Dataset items
★ ★ ★ ★
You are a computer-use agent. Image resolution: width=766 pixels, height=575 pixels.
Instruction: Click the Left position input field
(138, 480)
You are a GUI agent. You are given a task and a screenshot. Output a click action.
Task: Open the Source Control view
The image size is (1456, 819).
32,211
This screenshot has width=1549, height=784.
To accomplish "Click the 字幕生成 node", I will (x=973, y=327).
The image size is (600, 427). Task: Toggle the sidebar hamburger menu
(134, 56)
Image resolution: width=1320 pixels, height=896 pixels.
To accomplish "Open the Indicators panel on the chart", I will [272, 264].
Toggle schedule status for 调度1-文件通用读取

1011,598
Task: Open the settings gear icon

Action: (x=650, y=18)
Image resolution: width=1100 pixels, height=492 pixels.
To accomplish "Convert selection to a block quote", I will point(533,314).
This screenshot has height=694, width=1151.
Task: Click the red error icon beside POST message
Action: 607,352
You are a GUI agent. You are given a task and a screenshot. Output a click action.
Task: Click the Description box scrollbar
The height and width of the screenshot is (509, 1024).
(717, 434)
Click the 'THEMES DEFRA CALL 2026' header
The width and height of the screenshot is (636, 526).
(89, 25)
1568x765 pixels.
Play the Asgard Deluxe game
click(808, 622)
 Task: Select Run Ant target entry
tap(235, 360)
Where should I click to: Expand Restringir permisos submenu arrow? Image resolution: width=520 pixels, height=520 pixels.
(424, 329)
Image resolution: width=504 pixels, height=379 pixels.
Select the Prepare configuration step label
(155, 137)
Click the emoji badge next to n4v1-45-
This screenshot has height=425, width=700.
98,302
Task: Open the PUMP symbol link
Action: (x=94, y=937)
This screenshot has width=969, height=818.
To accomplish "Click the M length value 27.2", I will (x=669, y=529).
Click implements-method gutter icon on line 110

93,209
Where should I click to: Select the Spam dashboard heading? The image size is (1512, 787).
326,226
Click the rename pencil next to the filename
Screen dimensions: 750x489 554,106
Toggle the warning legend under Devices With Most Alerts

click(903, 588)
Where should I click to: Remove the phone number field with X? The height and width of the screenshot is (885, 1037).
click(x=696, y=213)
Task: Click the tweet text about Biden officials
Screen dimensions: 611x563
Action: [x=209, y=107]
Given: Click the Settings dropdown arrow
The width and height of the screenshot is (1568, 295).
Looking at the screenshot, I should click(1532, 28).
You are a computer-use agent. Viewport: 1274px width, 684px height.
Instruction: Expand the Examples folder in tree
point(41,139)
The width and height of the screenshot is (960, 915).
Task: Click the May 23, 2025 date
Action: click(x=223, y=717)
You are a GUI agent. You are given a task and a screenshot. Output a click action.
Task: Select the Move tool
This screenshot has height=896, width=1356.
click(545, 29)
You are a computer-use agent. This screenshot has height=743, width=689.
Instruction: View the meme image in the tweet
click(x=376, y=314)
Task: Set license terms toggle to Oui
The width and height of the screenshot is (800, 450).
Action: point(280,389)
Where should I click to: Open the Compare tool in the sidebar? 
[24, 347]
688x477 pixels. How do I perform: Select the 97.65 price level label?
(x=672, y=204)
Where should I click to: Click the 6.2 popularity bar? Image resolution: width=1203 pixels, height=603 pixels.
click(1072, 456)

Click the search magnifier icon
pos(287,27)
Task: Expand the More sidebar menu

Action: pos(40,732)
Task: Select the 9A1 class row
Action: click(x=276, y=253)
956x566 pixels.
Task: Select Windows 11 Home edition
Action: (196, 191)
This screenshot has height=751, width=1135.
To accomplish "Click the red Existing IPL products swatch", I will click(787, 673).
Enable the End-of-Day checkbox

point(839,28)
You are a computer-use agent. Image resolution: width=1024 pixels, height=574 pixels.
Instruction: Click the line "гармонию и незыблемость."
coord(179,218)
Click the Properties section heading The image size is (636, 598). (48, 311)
★ ★ ★ ★
■ SHORT TASK ■
Rewrite the items starting at the line that contains "You are a computer-use agent. This" and ending after the line that contains "Action: (196, 191)", changing "sidebar" to "side panel" and leaving everything else as it is.

■ CORRECT OUTPUT ■
You are a computer-use agent. This screenshot has height=743, width=689.
Instruction: View the meme image in the tweet
click(x=376, y=314)
Task: Set license terms toggle to Oui
The width and height of the screenshot is (800, 450).
Action: point(280,389)
Where should I click to: Open the Compare tool in the side panel? 
[24, 347]
688x477 pixels. How do I perform: Select the 97.65 price level label?
(x=672, y=204)
Where should I click to: Click the 6.2 popularity bar? Image resolution: width=1203 pixels, height=603 pixels.
click(1072, 456)

Click the search magnifier icon
pos(287,27)
Task: Expand the More side panel menu

Action: pos(40,732)
Task: Select the 9A1 class row
Action: click(x=276, y=253)
956x566 pixels.
Task: Select Windows 11 Home edition
Action: (196, 191)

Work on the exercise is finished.